A good start would be government officials and institutions to stop relying on and promoting (on) them. Ministers in office shouldn't be using them to communicate with their constituents. Public service broadcasters shouldn't be publishing on them.
Then it would be great of the population follows.
But it is certainly not the role of government to decide what foreign communications services their citizens can access.
Autoritarian censorship is not a democratic tool even if other apparently democratic countries are doing it.
It's not censorship to defend against cyberwarfare.
An overly simplistic approach to free speech is naive and counterproductive in a modern environment. These aren't serious people having a reasonable discussion. They are propagandists on a psyop platform, design to sow discontent in our democratic structures.
The line of defense is not banning and silencing, people will get around that and you just make free advertisement. Will you fine or detain people reading banned opinions?
The actual defense is proper education and healthy, welcoming, accepting society. That is harder to make and maintain than banning IPs, the western world by and large cheaped out and stopped caring since the 80s.

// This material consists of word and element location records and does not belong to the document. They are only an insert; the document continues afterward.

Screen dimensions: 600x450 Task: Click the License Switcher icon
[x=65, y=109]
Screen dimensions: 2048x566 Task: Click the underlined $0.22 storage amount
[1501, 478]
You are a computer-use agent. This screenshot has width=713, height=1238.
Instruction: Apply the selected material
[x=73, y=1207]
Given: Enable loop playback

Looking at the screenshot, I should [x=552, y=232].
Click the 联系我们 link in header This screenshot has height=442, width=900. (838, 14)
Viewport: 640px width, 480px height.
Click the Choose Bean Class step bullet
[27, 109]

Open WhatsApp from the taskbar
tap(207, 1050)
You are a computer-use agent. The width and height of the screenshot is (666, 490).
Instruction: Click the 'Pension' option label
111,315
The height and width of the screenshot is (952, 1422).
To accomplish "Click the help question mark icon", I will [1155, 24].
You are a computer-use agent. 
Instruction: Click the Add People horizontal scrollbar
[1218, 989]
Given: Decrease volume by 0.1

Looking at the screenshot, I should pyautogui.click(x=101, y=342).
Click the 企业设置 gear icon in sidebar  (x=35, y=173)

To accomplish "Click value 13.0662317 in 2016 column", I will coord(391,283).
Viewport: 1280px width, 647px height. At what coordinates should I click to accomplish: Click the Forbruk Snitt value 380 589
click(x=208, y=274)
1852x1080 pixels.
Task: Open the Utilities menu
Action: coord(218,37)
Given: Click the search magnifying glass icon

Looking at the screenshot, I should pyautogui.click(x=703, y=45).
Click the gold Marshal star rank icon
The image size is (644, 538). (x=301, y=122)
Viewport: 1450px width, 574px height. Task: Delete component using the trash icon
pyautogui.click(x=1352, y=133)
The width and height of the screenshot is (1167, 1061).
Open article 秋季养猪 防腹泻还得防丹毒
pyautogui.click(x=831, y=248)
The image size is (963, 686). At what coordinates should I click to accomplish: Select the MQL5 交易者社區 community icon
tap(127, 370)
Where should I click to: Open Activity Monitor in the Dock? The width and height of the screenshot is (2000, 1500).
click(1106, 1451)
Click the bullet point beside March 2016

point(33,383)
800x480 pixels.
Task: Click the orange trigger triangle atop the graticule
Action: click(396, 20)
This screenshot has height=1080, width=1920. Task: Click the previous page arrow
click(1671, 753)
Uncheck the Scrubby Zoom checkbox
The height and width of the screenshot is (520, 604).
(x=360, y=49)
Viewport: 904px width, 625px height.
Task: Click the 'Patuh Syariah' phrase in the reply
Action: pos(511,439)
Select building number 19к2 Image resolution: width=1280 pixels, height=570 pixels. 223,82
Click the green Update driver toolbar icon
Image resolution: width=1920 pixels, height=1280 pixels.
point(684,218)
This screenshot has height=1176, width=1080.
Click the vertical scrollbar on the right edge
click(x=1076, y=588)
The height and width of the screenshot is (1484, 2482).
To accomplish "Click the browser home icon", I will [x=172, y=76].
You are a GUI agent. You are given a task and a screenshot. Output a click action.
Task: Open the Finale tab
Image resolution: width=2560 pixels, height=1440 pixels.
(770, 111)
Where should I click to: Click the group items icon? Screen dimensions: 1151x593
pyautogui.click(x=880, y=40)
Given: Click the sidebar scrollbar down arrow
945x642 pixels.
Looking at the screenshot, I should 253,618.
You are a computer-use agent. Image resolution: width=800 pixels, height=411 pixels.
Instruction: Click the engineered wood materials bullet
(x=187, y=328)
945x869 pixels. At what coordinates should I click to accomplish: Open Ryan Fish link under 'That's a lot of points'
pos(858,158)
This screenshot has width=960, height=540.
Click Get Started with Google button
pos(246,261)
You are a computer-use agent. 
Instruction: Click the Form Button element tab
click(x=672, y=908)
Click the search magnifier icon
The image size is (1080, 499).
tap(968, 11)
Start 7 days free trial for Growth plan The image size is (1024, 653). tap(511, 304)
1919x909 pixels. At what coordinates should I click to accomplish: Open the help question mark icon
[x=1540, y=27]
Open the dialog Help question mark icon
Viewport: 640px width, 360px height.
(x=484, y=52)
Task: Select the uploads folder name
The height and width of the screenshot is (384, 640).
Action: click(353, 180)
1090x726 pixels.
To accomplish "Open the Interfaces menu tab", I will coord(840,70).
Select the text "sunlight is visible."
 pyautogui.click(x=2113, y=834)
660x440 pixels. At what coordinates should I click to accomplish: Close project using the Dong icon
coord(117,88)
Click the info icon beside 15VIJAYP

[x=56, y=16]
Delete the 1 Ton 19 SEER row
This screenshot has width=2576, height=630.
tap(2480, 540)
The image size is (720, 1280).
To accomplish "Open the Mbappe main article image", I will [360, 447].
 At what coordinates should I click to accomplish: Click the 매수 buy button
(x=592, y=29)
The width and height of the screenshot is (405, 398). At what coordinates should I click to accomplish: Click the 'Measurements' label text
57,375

This "we, >smart< people will be able to >illegally< disable these artificial barriers, but those >old aged dumb people< will and should not" plan is not really a good setup for enforcing a "democratic" order. It is a much more authoritarian and naive approach, and a similar system is what led to the recent rise in social bubbles, conspiracy and fascism. For a more specific example, it made western society believe racism was a solved case since the 80s, because us, "smart people" controlled the mainstream discourse.
Absolute and true freedom of speech, with all its drawbacks and legal greyzones needs to exist.